◆ EXERCÍCIO ◆
Copie sem alterações o trecho do acórdão sobre a pensão de sobrevivência, começando nas palavras "AA propôs acção" e parando depois de "Janeiro de 2011.".

◆ EXCERTO DA PÁGINA ◆
******************************

Acórdão nº 1560/11.6TVLSB.L1.S1-A de Supremo Tribunal de Justiça (Portugal), 11 de Maio de 2017
Magistrado Responsável | PINTO DE ALMEIDA |
Data da Resolução | 11 de Maio de 2017 |
Emissor | Supremo Tribunal de Justiça (Portugal) |
Acordam no Supremo Tribunal de Justiça, no pleno das secções cíveis[1]: I.
AA propôs acção declarativa de condenação, sob a forma ordinária, contra BANCO BB, SA.
Pediu que a ré fosse condenada a pagar-lhe todas as prestações devidas a título de pensão de sobrevivência, subsídio de Natal e 14º mês, desde a data do falecimento de CC, previstas no Acordo Colectivo de Trabalho (ACT) para o sector bancário, bem como o subsídio de funeral.
Como fundamento, alegou que é solteira, tendo vivido em união de facto com CC, divorciado, desde Janeiro de 1995 até 00.00.2010, data da morte deste. Este, trabalhador bancário, encontrava-se reformado e auferia a respectiva pensão de reforma paga pela ré.
A ré contestou, defendendo-se por impugnação e concluindo pela improcedência da acção.
Foi proferida sentença que julgou a acção parcialmente procedente e, em consequência, reconheceu à autora a titularidade da pensão de sobrevivência por morte de CC, desde 01 de Janeiro de 2011.
Discordando desta decisão, a ré interpôs recurso de apelação, que a Relação, por maioria, julgou procedente, tendo revogado a sentença recorrida e absolvido a ré do pedido formulado pela autora.
Veio então a autora pedir revista, que foi concedida, tendo sido revogado o acórdão recorrido.
Inconformada, vem agora a ré interpor recurso para o Pleno do STJ, para uniformização de jurisprudência, nos termos dos arts. 688º e segs. do CPC, invocando como fundamento a contradição entre o Acórdão recorrido e o Acórdão deste Tribunal de 05.03.2013 (Proc. nº 2159/10.0TBFAF.G1.S1).
Concluiu assim, em síntese, as suas alegações: 1. A questão fundamental de direito nos presentes autos é a de se decidir (i) se à Autora deveria ser reconhecido, ou não, o direito a uma pensão de sobrevivência, (ii) atento a mesma Autora se encontrar em situação de união de facto com trabalhador bancário à data do falecimento deste, (iii) considerando que à Autora se aplicava um regime especial de segurança social, plasmado no Acordo Colectivo de Trabalho do BANCO BB, SA, e (iv) considerando igualmente o disposto na Lei n.º 7/2001 de 11 de Maio, com a redacção que lhe foi dada pela Lei n.º 23/2010 de 30 de Agosto.
-
O douto Acórdão fundamento começou por considerar, e bem, que a alteração introduzida pela lei n.º 23/2010 de 30 de Agosto à lei n.º 7/2001 de 11 de Maio, se aplica às situações em que o óbito do beneficiário ocorreu antes da entrada em vigor do novo regime (entendimento que, nesse ponto, é coincidente com o do douto Acórdão recorrido).

******************************

◆ DADOS FORNECIDOS ◆
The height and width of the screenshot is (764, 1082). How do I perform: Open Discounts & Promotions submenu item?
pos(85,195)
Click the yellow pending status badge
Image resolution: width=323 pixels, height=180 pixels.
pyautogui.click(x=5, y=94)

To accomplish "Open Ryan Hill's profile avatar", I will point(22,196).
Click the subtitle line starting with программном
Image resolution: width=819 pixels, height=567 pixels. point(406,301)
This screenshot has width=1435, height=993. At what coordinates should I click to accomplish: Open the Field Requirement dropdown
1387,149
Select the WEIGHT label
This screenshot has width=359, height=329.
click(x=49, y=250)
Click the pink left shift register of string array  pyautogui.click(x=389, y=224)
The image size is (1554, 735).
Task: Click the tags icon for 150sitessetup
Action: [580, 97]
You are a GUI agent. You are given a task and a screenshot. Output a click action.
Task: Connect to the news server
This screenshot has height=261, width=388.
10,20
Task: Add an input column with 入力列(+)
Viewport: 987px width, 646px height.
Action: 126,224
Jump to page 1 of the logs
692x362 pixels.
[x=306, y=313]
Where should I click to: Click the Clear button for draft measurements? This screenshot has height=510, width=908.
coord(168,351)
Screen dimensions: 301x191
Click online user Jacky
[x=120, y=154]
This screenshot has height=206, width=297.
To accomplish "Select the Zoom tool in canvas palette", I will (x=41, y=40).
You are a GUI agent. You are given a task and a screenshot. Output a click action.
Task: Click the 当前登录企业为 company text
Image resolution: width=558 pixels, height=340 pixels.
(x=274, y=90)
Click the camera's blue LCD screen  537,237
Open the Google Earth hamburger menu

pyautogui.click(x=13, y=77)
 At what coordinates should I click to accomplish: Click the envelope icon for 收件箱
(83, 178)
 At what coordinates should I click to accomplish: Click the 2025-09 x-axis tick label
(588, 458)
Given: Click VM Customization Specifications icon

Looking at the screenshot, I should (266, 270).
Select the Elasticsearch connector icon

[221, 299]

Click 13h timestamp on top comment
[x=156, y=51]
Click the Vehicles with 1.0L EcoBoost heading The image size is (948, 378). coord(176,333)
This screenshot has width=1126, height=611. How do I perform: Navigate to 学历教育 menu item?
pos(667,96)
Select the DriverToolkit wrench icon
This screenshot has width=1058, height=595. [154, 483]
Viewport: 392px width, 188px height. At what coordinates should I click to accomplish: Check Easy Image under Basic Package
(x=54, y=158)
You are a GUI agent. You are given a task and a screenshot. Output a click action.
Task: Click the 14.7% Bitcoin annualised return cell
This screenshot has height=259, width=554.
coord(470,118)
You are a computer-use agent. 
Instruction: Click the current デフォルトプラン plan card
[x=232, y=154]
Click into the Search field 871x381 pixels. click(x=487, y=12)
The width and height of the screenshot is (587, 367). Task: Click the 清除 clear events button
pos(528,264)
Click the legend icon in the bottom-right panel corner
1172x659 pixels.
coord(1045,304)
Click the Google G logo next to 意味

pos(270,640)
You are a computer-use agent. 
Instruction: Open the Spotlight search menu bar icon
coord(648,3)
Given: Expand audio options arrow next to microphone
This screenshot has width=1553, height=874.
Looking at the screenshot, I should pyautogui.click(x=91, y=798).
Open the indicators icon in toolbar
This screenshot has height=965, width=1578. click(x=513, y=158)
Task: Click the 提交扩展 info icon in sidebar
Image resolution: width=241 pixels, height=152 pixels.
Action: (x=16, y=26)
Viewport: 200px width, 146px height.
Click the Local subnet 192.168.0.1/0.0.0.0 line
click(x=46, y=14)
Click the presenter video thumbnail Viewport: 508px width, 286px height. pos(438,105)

******************************

◆ RESPOSTA ESCRITA ◆
AA propôs acção declarativa de condenação, sob a forma ordinária, contra BANCO BB, SA.
Pediu que a ré fosse condenada a pagar-lhe todas as prestações devidas a título de pensão de sobrevivência, subsídio de Natal e 14º mês, desde a data do falecimento de CC, previstas no Acordo Colectivo de Trabalho (ACT) para o sector bancário, bem como o subsídio de funeral.
Como fundamento, alegou que é solteira, tendo vivido em união de facto com CC, divorciado, desde Janeiro de 1995 até 00.00.2010, data da morte deste. Este, trabalhador bancário, encontrava-se reformado e auferia a respectiva pensão de reforma paga pela ré.
A ré contestou, defendendo-se por impugnação e concluindo pela improcedência da acção.
Foi proferida sentença que julgou a acção parcialmente procedente e, em consequência, reconheceu à autora a titularidade da pensão de sobrevivência por morte de CC, desde 01 de Janeiro de 2011.